Overview: Global equities moved higher in the wake of the strong gains in the US yesterday. US futures point to the possibility of a gap higher opening today. Most of the large Asia Pacific bourses rallied 1%-2%, with China’s CSI a notable exception, slipping fractionally. Europe’s Stoxx 600 is edging higher and is near two-week highs. If the gains are sustained, it will be the fourth consecutive advancing session, the longest in two months. Benchmark yields are higher—mostly 7-12 bp in Europe, while the US 10-year Treasury yield is up about three basis points to 4.04%. The dollar is mostly a little firmer with sterling, the Canadian dollar, and Norwegian krone about 0.25-0.30% lower. The greenback edged further above JPY149, but no intervention has been detected. Stronger than expected inflation lifted the New Zealand dollar, which leads the G10 currencies higher today. Among emerging market currencies Poland and Hungary are off slightly while the South Korean won, and Thai baht lead the advancers. The JP Morgan Emerging Market Currency Index is slightly lower after gaining 0.65% yesterday, the most in two weeks. Gold is trading in a narrow range (~$1648.7-$1660.9) inside yesterday’s range, which was inside last Friday’s range. Amid reports of new sales from the US Strategic Oil Reserve, December WTI is a little heavier and toying with the 20-day moving average (~$0.8385). Natgas is lower (-1.1% in the US) and (Europe’s benchmark is off 5.6%). EU officials meet today to try to regain control of the market. Iron ore rose 1.3% today after falling 2.3% yesterday. December copper is falling for the third session and is off about 0.8%. December wheat is down 1%. It posted a minor gain yesterday but is approaching its lowest level in about a month.
Asia Pacific
China's Q3 GDP was to have
been released today, but the National Bureau of Statistics indicated yesterday
that it would be delayed. No
reason was given which allows speculation to fill the void. Some suggested that
it would be disappointing, and officials did not want to publish during the
Party's Congress. The median forecast in Bloomberg's survey was for a 2.8%
quarter-over-quarter expansion after a 2.6% contraction in Q2. If the median is
accurate, it would be the strongest quarterly expansion since Q3 20202.

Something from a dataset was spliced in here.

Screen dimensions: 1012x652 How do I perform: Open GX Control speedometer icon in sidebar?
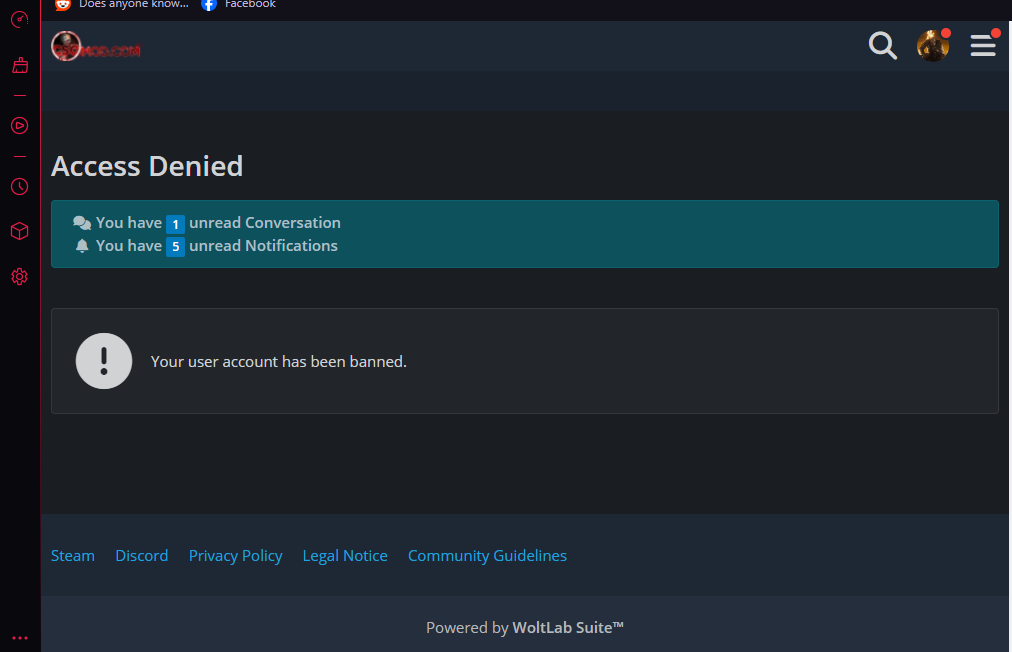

Is there really much to make
from reports that Chinese banks (aren't they all state banks?) were swapping
yuan for dollars in the forward market and then selling the
dollars? Could
they be acting at the behest of Chinese officials? Sure, but doing at their
behest does not mean with their money. Isn't that the way open-mouth operation
work? Consider the BOJ. It threatens decisive actions. What
happens? Japanese banks reduce their long dollar position. Is that
stealth intervention? Intervention is best thought of as an escalation
ladder and open-mouth operations have a place on that ladder. If verbal
intervention is sufficient there is no need to climb the ladder further. The
PBOC has continued to set the dollar's reference rate around CNY7.10-CNY7.11.
Since the dollar is allowed to move in a 2% band from the fix, the PBOC is
effectively capping the dollar around CNY7.25.
Unshaken by talk in Tokyo
that the BOJ may have intervened after the US CPI last week, the market took
the dollar above JPY149 in the North America yesterday. Comments by BOJ Kuroda earlier today did
not add anything new. The dollar backed off to slightly below JPY148.70 in
Japan. Three-month implied volatility is little changed, straddling 13%. Before
the intervention last month, implied vol was near 13.6%. We look for the
continuation of the recent pattern in which the dollar trades strong after the
threat of intervention diminishes for the day and the greenback was bid to new
highs (~JPY149.30) in the European morning. The Australian dollar
initially extended yesterday's gains to reach about $0.6330. It has backed off,
but we expect it to find support in the $0.6260-70 area. The New Zealand dollar
was bolstered by stronger-than-expected Q3 CPI (7.2% vs. 6.5% median forecast
after 7.3% in Q2). The odds of a 75 bp hike at the November 2 meeting rose to
around 80% from about 35% yesterday. The dollar is trading in a narrow range
against the Chinese yuan, holding slightly below CNY7.20. It is
consolidating within yesterday's range and is little changed. The dollar's
reference rate was set at CNY7.1086. The median projection in Bloomberg's
survey was CNY7.1590.
Europe
The UK government's reversal
of its fiscal thrust is fully appreciated by the market even as the Truss's tenure
as Prime Minister may still not be secure. Truss did not win the part of the
leadership challenge among the members of parliament, but she did win the vote
among the rank-and-file. For the MPs to remove her now seems anti-democratic,
yet her fiscal program has been gutted. Perhaps, one of the things that will
come out of this is that the Tories change the way its leaders are chosen. Germany
has its own remarkable reversal. Over-ruling the Vice Chancellor and Minister
of Economic Affairs and Climate Action Habeck, Chancellor Scholz announced that
Germany will extend the operation of the three remaining nuclear reactors until
mid-April 2023. It seems to be a compromise between the Greens, who do not want
an extension and the other coalition partner the Free Democrats, which wants
Germany to use all available means to overcome the energy crisis.
Previously, Habeck had
relented and accepted that two of the three plants. Germany's gas inventories are 95% full but
there is concern that is may not suffice in a cold winter. Recall that the FDP
failed to garner the 5% of the popular vote to be represented in the state
government in Lower Saxony earlier this month. Ironically, this defeat seems to
have emboldened the FDP (led by Finance Minister Linder) to press its case. We anticipated that
the state election results would strain the coalition but did not envision it
would be over nuclear power. Still Scholz did not let the issue stew for long. Still,
the Greens cannot be pleased as it has voted against the extension of nuclear
power at a party convention this past weekend. Meanwhile, Dutch natgas
benchmark gapped lower yesterday after gapping lower before the weekend. Indeed,
it gapped below the 200-day moving average. This long-term moving average have
not been violated in four months. It is still double the pre-war price even
though it is off more than 60% from its late August peak.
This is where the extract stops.